— START OF SUPPLIED INFORMATION —

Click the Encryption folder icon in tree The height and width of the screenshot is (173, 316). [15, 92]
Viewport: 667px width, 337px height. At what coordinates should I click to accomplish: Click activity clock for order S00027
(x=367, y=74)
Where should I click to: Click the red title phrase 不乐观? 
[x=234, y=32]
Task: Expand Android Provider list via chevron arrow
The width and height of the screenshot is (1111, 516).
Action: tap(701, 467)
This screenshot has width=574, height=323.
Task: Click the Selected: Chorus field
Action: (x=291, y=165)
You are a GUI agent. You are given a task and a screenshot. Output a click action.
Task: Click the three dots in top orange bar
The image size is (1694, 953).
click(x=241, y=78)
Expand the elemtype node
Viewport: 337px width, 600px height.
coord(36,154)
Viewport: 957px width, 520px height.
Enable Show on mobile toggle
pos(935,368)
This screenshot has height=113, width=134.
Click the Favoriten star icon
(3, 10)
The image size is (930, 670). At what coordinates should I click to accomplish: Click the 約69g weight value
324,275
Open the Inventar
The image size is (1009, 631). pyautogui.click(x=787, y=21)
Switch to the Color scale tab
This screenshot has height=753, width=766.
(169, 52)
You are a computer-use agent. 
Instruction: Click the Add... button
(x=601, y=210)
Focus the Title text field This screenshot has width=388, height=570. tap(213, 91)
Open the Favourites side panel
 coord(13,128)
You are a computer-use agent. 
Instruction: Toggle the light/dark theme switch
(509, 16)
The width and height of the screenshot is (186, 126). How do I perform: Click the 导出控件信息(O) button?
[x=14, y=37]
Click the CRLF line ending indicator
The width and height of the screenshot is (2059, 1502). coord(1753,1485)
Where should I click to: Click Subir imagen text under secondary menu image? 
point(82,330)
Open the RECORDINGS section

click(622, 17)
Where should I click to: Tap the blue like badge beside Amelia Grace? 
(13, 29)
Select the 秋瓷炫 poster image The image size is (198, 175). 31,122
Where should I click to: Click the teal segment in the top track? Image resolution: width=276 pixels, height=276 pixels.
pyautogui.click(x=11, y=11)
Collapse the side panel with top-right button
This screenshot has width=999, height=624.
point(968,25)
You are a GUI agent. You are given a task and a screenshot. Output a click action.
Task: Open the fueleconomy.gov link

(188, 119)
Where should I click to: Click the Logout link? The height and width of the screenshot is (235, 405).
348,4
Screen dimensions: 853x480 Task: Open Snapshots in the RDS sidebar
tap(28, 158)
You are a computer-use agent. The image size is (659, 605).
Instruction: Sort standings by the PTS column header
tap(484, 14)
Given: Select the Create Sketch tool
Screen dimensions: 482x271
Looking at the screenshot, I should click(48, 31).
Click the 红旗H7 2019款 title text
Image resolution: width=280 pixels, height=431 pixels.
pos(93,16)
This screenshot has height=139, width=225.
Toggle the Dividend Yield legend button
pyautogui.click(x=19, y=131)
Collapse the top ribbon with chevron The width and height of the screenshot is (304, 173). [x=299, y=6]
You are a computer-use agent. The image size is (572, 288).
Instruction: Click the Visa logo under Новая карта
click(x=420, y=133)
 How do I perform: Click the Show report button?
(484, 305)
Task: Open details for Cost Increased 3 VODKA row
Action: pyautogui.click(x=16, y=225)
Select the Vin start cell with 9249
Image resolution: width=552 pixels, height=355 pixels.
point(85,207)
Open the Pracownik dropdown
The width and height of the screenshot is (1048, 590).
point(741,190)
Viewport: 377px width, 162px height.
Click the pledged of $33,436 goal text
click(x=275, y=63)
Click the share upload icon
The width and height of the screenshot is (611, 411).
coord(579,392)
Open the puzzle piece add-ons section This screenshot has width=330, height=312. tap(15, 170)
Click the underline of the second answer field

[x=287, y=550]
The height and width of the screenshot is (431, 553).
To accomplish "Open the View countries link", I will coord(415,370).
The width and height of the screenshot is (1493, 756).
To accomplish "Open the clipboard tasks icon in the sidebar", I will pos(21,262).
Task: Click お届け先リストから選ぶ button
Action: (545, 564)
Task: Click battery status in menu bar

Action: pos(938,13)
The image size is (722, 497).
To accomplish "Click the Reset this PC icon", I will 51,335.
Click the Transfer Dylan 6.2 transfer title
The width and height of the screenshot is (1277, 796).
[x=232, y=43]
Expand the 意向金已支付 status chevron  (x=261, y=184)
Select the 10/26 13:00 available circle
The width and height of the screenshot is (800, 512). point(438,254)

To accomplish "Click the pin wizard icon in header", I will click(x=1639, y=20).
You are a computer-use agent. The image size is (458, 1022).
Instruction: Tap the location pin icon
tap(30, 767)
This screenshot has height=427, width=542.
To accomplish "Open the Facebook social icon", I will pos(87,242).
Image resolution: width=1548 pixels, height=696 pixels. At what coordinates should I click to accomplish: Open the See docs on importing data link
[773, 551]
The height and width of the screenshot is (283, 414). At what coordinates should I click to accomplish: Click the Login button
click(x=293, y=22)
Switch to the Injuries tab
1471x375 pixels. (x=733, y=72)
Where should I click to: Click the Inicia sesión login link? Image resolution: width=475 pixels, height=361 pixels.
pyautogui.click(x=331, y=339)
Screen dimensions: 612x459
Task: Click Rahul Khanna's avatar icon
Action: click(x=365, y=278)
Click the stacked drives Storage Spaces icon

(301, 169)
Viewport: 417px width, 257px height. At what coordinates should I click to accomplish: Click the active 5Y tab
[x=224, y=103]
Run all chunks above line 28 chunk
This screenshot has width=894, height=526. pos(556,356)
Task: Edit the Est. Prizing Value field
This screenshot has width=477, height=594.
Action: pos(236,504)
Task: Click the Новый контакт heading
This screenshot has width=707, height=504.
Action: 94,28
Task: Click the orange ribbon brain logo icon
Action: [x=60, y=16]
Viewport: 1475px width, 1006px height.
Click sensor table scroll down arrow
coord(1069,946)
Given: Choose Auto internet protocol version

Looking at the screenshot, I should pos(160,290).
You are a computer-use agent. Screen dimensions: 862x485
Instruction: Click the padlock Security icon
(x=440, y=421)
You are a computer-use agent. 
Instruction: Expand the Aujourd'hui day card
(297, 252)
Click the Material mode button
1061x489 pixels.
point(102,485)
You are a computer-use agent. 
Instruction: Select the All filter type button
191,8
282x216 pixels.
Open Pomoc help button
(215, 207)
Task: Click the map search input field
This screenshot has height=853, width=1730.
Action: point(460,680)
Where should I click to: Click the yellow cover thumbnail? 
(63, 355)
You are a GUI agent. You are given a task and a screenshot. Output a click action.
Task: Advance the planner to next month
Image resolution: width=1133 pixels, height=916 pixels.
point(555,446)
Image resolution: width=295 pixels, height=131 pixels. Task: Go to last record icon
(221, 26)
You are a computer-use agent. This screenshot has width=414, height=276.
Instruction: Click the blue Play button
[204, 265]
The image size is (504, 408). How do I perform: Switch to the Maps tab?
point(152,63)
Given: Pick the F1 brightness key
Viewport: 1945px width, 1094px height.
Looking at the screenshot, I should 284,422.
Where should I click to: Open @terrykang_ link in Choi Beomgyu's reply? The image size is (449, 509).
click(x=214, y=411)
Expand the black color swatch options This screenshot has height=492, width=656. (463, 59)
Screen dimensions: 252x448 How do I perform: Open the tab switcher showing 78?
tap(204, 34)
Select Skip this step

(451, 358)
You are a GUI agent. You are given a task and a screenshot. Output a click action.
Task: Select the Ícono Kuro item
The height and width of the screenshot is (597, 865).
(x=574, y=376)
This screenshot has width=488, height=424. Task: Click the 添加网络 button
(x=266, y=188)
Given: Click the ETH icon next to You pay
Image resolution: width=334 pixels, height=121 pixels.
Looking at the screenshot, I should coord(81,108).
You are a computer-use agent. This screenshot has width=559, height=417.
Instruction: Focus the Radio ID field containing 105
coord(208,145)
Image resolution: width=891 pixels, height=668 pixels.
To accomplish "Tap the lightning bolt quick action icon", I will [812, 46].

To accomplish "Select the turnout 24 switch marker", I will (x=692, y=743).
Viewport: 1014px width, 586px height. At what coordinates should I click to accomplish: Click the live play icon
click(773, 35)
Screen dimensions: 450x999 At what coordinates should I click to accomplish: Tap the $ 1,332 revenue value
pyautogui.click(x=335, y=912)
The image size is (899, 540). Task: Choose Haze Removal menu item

— END OF SUPPLIED INFORMATION —

• **INSTRUCTIONS TO FOLLOW**: Rewrite the records starting at the line that has "Viewport: 957px width, 520px height." and stopping after the line that has "[x=14, y=37]". Replace "Instruction" with "Command" and leave everything else unchanged.

• **RESULT FOR THIS EXERCISE**:
Viewport: 957px width, 520px height.
Enable Show on mobile toggle
pos(935,368)
This screenshot has height=113, width=134.
Click the Favoriten star icon
(3, 10)
The image size is (930, 670). At what coordinates should I click to accomplish: Click the 約69g weight value
324,275
Open the Inventar
The image size is (1009, 631). pyautogui.click(x=787, y=21)
Switch to the Color scale tab
This screenshot has height=753, width=766.
(169, 52)
You are a computer-use agent. 
Command: Click the Add... button
(x=601, y=210)
Focus the Title text field This screenshot has width=388, height=570. tap(213, 91)
Open the Favourites side panel
 coord(13,128)
You are a computer-use agent. 
Command: Toggle the light/dark theme switch
(509, 16)
The width and height of the screenshot is (186, 126). How do I perform: Click the 导出控件信息(O) button?
[x=14, y=37]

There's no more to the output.